“Pearls and swine bereft of me.”
-Eerste regel van het lied zegt dat zowel de heiligen als de heidenen mij (God) ontberen. Niemand heeft een persoonlijke relatie met hem.
Lange en vermoeide weg is mijn weg geweest.
Eenvoudig. God is er al een LANGE tijd en is moe.
“Ik was verdwaald in de steden, alleen op de heuvels.”

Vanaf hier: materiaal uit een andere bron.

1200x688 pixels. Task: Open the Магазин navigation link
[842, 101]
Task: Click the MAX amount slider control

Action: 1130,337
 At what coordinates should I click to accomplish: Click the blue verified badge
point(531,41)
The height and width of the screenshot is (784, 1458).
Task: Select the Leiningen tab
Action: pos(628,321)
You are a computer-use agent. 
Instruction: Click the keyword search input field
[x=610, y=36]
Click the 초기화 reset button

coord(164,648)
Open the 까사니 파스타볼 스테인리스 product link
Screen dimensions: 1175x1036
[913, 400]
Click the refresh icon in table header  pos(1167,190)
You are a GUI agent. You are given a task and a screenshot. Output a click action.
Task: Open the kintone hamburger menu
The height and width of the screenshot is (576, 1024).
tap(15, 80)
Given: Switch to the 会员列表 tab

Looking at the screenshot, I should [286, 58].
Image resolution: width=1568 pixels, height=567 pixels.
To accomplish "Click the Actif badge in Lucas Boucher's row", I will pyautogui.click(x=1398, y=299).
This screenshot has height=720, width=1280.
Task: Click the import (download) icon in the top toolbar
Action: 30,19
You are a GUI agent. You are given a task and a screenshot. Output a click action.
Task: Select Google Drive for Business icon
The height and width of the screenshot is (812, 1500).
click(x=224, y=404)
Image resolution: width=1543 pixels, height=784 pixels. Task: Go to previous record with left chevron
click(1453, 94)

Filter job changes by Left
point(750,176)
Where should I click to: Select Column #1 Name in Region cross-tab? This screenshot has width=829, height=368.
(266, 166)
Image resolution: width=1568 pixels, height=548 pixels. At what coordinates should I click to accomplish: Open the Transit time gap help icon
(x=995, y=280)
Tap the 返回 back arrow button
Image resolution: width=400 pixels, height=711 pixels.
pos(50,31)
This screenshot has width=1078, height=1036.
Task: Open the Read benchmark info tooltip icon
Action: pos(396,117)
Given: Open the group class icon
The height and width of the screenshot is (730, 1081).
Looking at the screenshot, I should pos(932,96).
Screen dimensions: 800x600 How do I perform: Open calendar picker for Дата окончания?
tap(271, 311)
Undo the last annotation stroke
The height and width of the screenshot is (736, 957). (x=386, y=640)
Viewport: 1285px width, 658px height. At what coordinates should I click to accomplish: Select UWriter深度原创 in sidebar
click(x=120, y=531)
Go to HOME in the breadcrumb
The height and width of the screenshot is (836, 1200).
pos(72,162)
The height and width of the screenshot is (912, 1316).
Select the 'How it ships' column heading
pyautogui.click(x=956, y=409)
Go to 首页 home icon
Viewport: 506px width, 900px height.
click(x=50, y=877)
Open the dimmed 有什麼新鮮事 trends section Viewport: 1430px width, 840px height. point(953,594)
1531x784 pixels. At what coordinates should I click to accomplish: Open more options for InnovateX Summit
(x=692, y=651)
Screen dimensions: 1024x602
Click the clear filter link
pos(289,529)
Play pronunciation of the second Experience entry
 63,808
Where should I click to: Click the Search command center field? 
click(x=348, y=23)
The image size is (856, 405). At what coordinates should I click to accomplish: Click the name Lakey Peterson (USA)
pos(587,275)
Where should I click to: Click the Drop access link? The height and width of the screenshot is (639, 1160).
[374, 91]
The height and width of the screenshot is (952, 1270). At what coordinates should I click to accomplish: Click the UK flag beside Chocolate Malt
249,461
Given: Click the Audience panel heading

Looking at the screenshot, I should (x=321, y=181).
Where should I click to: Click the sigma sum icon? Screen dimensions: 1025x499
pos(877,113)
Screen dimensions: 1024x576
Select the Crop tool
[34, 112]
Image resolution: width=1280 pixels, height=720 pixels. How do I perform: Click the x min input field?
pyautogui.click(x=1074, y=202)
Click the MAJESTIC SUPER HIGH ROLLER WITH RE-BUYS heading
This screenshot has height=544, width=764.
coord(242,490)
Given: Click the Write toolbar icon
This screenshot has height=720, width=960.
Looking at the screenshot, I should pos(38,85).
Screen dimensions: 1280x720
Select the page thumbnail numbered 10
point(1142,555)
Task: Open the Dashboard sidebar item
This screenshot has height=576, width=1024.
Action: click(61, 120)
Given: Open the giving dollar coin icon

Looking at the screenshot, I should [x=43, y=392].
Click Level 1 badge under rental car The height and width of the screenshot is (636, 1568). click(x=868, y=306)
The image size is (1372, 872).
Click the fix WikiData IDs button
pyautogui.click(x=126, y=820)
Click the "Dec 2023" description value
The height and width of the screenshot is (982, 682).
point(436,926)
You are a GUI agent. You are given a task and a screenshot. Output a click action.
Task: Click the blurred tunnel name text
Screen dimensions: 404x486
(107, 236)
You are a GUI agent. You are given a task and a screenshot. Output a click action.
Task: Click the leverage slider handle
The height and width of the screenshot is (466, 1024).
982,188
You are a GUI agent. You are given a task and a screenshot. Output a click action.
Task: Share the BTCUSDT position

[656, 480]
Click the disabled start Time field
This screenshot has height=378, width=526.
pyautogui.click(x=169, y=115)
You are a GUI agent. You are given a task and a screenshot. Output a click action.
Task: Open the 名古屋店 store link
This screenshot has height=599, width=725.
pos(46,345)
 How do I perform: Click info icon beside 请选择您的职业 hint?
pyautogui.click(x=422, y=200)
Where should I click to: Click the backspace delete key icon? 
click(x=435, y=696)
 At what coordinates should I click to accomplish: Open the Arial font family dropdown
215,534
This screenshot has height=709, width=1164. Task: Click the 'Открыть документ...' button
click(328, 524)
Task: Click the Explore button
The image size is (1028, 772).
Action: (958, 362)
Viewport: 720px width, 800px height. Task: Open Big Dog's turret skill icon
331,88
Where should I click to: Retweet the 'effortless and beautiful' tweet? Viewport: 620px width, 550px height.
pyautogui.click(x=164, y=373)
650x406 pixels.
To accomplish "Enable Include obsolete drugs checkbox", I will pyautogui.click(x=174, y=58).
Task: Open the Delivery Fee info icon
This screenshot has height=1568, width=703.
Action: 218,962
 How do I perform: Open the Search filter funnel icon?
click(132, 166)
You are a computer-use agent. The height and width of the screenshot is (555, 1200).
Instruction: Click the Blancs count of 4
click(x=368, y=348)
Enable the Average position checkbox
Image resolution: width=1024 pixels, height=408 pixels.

-Het is belangrijk dat hij “verdwaald” was in de steden en “alleen” in de heuvels. God zegt dat hij verward was door wat de mensen hadden gebouwd (steden) en dat God/Natuur (heuvels) vergeten was.
“Geen verdriet of medelijden voor het verlaten, voel ik, ja.”
-God voelt zich niet slecht over het achterlaten van de mensheid omdat hij zo verkeerd is begrepen, als vanzelfsprekend is beschouwd, en misbruikt door de mensheid. Wat ons bij het refrein brengt.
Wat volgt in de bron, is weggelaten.